As most people expected, the Federal Reserve did cut interest rates in September, but that doesn’t necessarily mean that mortgage rates are going down, too, since the two rates aren’t inextricably tied together. That was made apparent back in 2003, when the Fed adjusted rates thirteen times in a six-month period–eight times down and five times up–without a noticeable effect on mortgage rates.
However, since consumers don’t generally understand that, they tend to get suspicious of lenders when mortgage rates don’t go down after a Fed rate cut. The simple fact is that mortgage rates fall and rise according to how investors feel about long-term inflation. If investors believe that inflation will be rising, mortgage rates rise in response.
According to Bankrate.com, the average fixed rate on a 30-year mortgage in mid-July was 6.82%. As of mid-September, the rate has dropped to 6.32%. It turns out that those numbers exactly mirror the half-point reduction the Fed just put into place, but it’s still only a coincidence, because interest rates are really reacting to America’s natural market forces. When the Fed cuts rates, it’s really reacting to declining consumer interest rates within the economy, and not the other way around, as most people believe.
The Fed rate also won’t do anything concrete to stop the fall of home prices in most areas of the country. Most experts predict that home prices will continue to fall, fewer new homes will be built, and existing home sales will continue to be relatively slow for the foreseeable future.

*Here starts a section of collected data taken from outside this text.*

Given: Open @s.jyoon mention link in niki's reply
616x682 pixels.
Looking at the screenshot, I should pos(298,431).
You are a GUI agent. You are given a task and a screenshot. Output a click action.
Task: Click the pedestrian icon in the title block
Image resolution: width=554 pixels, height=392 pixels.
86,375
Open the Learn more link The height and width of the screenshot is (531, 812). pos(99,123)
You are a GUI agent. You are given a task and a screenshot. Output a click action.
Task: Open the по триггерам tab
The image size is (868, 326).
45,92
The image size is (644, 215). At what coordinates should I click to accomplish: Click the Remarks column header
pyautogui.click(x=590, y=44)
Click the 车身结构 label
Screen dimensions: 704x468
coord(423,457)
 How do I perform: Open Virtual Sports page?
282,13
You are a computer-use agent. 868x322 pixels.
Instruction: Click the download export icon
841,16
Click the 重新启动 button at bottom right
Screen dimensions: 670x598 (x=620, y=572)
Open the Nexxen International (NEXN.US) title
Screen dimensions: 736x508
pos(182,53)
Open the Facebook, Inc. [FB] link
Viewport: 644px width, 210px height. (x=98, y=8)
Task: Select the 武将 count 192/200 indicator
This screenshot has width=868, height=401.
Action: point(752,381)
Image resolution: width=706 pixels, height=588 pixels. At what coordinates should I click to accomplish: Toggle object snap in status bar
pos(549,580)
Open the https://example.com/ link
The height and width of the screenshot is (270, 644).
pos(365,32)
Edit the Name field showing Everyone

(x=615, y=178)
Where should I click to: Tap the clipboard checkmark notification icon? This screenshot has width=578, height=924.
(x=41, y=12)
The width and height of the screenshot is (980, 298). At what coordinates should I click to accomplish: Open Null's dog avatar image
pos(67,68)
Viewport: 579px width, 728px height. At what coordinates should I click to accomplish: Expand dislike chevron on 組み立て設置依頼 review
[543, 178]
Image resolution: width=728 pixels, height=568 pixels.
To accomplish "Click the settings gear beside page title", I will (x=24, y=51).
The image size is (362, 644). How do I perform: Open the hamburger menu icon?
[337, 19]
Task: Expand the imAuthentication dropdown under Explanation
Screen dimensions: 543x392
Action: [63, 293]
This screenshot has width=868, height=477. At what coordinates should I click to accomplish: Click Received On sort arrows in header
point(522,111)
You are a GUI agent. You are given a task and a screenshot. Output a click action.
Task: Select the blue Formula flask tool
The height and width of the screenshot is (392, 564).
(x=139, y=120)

The people in the most difficult situation during the current slowdown are homeowners who got into their houses with little down and took out an adjustable rate mortgage. They have recently been experiencing a double whammy, seeing their interest rate increasing while the value of their homes has gone down. That means their payments have gone significantly higher, but they can’t refinance their homes to make their payments more manageable.
However, the real estate news isn’t all bad. Since mortgage rates are still relatively low and home prices have been falling, more and more first-time buyers are finding themselves in a position to buy their first homes. That number includes people who have been renting while they’ve been waiting for just such a price correction in the real estate market. For them, the coming months may actually be the best time in years for them to finally be able to get out of the rent cycle and into homes of their own, which they can make pretty!